Прошин, не глядя сунул бумажку в карман. Затем встал, выглянул в коридор… Гости уже целовались, запаковываясь в шубы.
– Народ разбегается, – сказал Прошин, не оборачиваясь. – Пора и нам… Вас подвести?
– На какой машинке ездим?
– На советской, скромного черного цвета, – сказал Прошин. – Называется ГАЗ–24, «Волга». Ну, подвезти?
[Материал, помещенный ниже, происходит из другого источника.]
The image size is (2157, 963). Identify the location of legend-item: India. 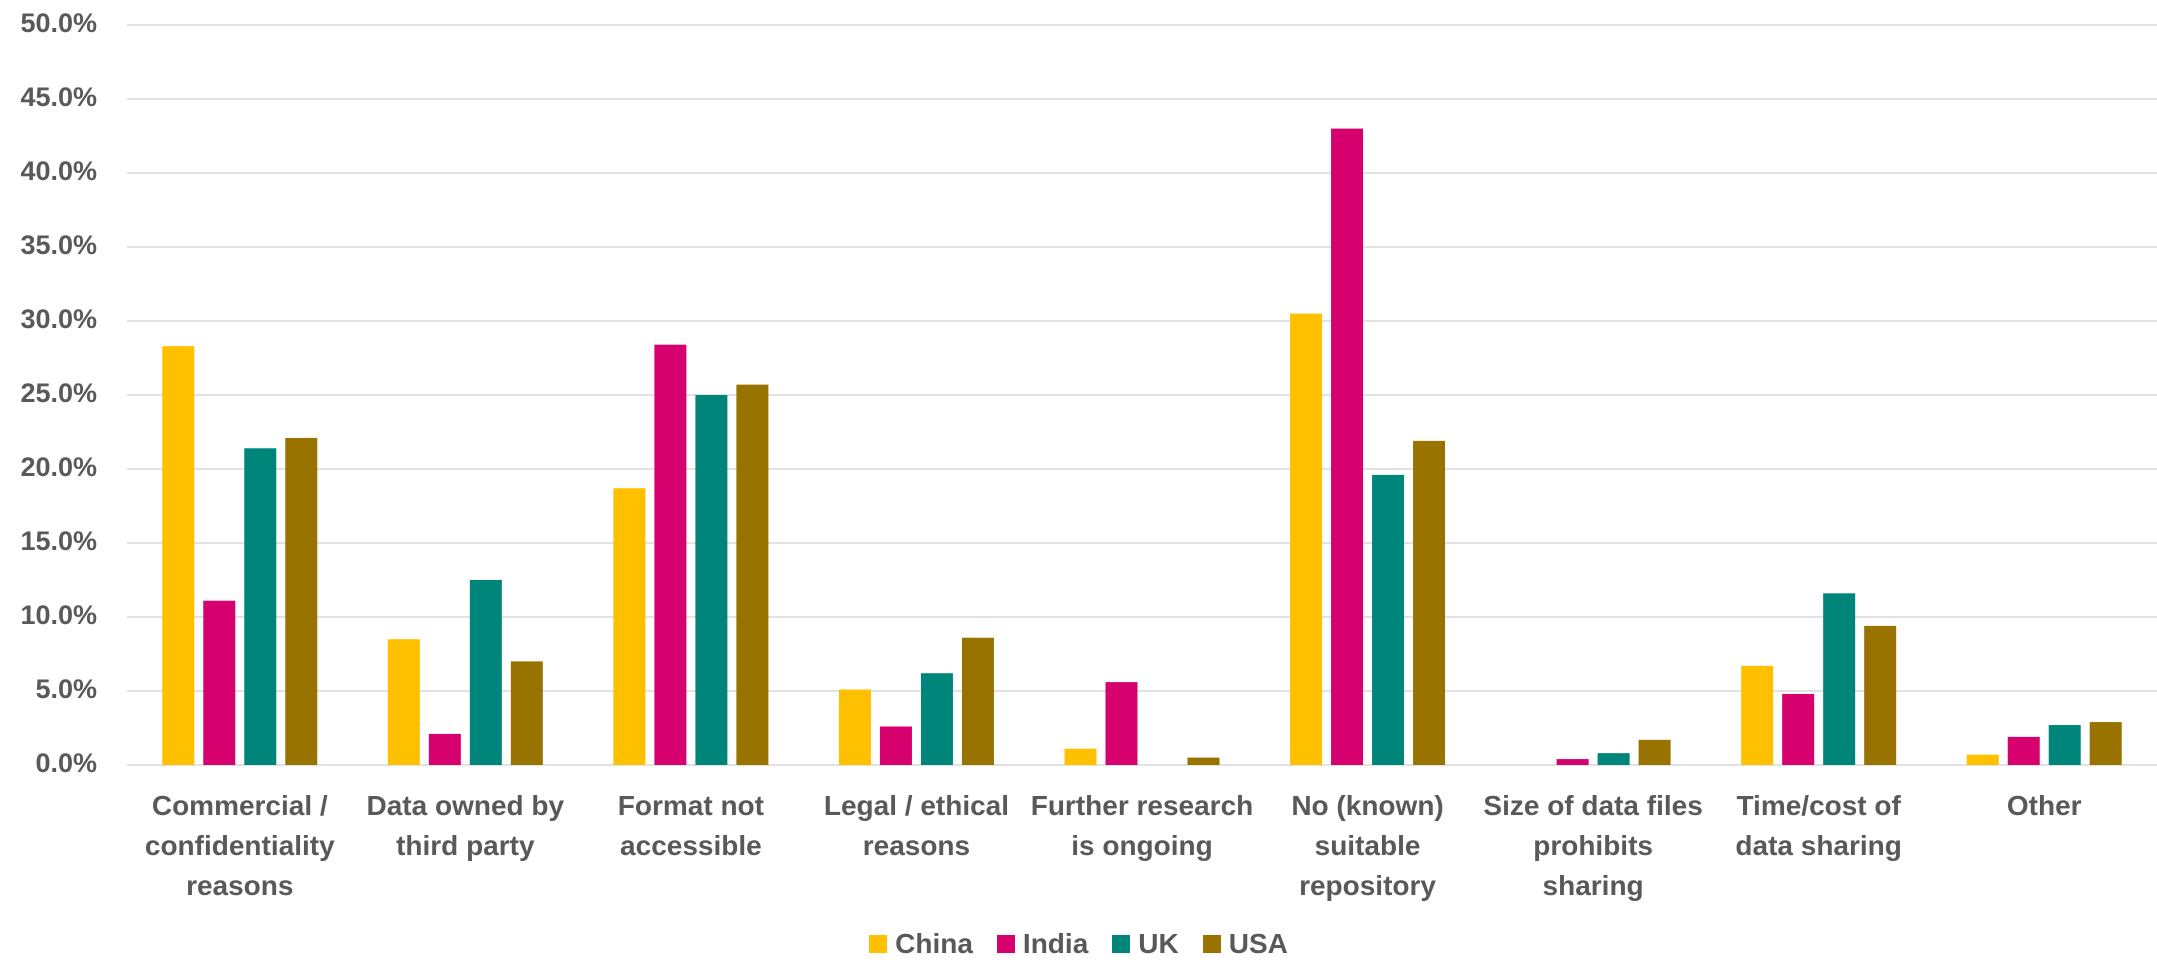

– Я своим ходом… – Поляков застенчиво улыбнулся. – Я тоже машиной… Беленькой, правда. Но названия схожи – «Вольво».
* * *
В воскресенье, пересилив себя, Прошин встал пораньше, облился холодной водичкой и, покуривая традиционную мятную сигаретку, полез на антресоли – за лыжами. Идея поразмяться возникла вчера, когда, голышом выйдя из ванны и встав перед зеркалом, он с удивлением и неприязнью открыл, что катастрофически обрюзг. Мышцы заплыли жирком, кожа одрябла… Это его всерьез испугало. Здоровье физическое он ценил необыкновенно.